Behavioral consequences of abnormal cortical development: insights into developmental disabilities.

Cerebral cortical development occurs in precisely-timed stages that can be divided into neurogenesis, neuronal migration and neuronal differentiation. These events occur during discrete time windows that span the late prenatal and early postnatal periods in both rodents and primates, including humans. Insults at particular developmental stages can lead to distinctive cortical abnormalities including cortical hypoplasia (reduced cell number), cortical ectopias (abnormalities in migration) and cortical dysplasias (abnormalities in the shapes or numbers of dendrites). In this review, we examine some of the most extensively-studied animal models of disrupted stages of cortical development and we compare long-term anatomical, neurochemical, and behavior abnormalities in these models.

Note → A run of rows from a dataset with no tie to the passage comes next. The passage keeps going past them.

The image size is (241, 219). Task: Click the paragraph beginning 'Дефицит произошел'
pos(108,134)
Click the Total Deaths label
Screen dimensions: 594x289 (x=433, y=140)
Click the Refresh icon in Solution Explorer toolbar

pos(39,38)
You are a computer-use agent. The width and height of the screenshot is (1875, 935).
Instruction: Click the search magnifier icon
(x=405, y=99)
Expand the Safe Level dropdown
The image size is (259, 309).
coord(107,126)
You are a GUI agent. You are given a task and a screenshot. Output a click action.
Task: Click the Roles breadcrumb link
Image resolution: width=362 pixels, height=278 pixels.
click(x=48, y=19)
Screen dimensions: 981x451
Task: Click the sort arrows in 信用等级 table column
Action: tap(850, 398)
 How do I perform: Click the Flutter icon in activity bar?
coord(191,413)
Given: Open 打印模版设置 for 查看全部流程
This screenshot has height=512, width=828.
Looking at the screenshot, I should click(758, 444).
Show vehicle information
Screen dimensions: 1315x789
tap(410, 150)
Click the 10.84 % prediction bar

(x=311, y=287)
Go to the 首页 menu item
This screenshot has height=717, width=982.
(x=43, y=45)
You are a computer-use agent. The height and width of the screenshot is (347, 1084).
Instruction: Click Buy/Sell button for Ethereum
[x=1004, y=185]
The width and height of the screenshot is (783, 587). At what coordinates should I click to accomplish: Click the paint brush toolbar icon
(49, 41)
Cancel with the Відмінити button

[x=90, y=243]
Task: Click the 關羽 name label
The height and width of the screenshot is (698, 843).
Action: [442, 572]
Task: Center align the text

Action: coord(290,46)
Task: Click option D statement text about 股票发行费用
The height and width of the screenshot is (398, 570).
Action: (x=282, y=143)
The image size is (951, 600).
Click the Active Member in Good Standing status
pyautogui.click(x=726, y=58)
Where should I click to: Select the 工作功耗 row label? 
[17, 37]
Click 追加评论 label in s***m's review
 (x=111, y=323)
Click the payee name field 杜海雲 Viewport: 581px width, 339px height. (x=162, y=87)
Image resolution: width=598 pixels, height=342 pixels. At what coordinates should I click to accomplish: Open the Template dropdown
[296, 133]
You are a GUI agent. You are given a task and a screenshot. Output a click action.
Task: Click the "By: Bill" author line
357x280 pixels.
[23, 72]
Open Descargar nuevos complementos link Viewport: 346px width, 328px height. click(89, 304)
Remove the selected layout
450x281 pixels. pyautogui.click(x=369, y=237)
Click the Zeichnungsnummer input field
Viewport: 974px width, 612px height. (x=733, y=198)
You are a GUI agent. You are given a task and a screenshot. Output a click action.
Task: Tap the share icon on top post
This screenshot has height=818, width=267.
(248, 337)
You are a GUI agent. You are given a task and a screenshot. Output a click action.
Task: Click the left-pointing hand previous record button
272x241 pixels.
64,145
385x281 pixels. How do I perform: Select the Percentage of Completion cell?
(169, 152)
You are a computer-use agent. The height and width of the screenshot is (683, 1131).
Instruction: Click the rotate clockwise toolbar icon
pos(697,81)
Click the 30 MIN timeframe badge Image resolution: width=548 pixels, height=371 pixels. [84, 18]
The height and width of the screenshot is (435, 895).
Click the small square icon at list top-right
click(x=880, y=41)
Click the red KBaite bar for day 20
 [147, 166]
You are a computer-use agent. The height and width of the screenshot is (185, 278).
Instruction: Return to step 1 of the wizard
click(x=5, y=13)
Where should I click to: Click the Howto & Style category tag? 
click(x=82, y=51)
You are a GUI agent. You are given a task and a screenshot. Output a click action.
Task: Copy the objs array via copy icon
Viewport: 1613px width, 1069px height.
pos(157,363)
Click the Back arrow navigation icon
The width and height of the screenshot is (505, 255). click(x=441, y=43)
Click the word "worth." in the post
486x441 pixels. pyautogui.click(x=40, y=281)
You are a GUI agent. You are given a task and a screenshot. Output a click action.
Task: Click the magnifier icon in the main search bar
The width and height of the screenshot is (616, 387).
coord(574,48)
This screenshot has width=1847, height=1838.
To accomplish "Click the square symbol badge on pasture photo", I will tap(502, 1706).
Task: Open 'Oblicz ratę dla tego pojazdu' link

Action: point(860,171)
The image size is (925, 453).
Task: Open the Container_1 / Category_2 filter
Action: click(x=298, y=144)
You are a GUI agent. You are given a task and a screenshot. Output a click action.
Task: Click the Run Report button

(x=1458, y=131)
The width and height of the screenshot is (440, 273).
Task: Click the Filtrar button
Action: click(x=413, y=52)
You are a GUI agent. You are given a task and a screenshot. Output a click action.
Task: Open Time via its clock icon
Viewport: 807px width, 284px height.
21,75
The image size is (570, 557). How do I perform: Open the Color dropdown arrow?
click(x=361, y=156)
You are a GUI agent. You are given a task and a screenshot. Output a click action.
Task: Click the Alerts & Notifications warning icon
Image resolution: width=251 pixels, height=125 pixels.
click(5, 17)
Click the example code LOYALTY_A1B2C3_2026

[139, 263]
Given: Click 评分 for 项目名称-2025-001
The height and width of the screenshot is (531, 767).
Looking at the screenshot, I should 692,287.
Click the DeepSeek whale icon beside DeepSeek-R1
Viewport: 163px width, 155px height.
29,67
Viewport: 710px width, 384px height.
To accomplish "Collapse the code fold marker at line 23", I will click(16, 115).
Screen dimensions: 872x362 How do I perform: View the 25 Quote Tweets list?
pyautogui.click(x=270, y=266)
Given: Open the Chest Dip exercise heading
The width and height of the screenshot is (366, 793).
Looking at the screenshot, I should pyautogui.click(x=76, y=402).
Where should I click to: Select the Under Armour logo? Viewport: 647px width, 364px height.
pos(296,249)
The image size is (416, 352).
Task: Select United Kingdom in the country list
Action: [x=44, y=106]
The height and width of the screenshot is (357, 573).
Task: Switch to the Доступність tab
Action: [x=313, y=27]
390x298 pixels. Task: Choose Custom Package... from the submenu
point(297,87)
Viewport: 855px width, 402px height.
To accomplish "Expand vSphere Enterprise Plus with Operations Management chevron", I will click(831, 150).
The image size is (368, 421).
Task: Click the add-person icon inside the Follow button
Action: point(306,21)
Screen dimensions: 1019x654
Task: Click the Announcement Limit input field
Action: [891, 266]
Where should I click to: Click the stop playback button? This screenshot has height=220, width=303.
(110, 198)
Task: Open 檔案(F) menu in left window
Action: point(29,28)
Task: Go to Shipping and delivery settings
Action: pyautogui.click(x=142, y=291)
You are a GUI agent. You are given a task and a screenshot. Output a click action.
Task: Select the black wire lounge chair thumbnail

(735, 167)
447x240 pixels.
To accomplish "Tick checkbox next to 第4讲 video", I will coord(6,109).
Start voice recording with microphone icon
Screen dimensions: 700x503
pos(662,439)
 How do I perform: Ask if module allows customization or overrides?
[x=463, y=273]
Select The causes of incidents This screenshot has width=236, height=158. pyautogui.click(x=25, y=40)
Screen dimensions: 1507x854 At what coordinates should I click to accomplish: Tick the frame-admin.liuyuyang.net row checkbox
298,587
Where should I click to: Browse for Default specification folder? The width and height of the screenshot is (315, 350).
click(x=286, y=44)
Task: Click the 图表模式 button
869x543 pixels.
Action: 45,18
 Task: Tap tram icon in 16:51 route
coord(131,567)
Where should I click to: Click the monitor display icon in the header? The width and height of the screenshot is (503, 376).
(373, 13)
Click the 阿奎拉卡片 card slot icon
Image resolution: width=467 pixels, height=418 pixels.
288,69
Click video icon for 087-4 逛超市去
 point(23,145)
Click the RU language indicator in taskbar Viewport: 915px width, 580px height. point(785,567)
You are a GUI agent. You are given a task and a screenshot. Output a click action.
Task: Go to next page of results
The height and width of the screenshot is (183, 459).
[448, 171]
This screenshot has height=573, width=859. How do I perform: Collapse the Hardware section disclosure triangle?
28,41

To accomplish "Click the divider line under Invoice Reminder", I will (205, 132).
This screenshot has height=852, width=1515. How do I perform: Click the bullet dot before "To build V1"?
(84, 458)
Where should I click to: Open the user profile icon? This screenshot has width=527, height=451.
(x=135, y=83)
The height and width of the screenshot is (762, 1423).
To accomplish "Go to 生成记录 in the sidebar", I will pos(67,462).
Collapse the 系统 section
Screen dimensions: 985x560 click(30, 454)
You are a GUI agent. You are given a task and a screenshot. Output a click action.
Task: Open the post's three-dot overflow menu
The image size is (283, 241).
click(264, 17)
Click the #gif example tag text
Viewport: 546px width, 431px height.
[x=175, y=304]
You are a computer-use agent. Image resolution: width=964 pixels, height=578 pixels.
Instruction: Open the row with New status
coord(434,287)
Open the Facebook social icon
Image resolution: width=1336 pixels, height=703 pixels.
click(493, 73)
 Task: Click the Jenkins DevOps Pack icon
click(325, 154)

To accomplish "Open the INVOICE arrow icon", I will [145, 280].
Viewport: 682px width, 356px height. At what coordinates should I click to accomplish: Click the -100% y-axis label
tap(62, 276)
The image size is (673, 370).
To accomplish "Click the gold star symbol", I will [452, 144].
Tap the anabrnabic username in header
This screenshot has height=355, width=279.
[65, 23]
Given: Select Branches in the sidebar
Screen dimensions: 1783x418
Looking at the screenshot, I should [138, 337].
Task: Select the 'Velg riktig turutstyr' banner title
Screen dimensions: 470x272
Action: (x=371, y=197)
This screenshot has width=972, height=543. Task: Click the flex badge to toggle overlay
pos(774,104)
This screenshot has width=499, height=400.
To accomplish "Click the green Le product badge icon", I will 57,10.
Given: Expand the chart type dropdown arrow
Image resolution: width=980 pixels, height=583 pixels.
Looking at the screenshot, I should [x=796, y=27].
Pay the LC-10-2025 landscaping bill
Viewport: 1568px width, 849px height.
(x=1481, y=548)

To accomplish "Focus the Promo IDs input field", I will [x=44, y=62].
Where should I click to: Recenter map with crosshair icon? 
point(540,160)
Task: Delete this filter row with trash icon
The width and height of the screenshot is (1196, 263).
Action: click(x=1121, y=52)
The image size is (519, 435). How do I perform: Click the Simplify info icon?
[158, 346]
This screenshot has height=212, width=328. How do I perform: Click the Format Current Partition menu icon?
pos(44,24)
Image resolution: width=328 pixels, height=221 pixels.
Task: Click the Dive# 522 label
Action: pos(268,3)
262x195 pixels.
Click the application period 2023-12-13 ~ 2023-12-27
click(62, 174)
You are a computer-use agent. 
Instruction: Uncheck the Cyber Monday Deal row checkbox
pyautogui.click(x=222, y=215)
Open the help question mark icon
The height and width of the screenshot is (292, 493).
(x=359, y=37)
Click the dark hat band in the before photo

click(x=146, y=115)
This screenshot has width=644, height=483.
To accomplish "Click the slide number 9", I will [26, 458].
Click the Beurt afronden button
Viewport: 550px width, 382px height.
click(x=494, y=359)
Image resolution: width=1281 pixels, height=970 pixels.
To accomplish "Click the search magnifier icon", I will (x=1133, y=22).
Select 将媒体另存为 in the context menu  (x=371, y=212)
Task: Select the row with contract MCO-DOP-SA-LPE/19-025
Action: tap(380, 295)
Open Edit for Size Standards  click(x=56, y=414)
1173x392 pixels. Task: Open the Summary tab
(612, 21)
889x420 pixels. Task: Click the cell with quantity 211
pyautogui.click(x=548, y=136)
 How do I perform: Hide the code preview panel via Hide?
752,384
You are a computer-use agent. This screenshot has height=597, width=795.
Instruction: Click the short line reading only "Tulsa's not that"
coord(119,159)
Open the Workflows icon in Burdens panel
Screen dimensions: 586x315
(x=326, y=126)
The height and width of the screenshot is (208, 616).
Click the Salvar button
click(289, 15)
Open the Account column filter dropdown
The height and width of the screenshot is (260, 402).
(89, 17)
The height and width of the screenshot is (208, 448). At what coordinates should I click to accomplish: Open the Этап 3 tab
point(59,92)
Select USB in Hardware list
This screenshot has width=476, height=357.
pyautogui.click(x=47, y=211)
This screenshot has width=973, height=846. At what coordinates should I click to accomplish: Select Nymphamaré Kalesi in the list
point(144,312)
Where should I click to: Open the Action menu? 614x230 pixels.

The behavioral abnormalities in these models range from alterations in simple motor behaviors to food hoarding and maternal behaviors as well as cognitive behaviors. Although we examine concisely animal models of cortical hypoplasia and cortical ectopias, we focus here on developmental manipulations that affect cortical differentiation, particularly, those that interrupt the normal ontogeny of the neurotransmitter-defined cortical afferent systems: norepinephrine, serotonin, dopamine and acetylcholine. All of these afferents presumably play a critical role in the maturation of their cortical targets; the timing of the afferents' entry into the cortex and their effects on their cortical targets, however, are different. We, therefore, compare the specific anatomical, neurochemical and behavioral effects of manipulations of the different cortical afferents. Because of the considerable evidence that cortical development proceeds differently in the two sexes, when data are available, we address whether perinatal insults differentially affect the sexes. Finally, we discuss how these developmental studies provide insights into cellular and neurochemical correlates of behavioral functional abnormalities and the relevance of these data to understanding developmental disabilities in humans.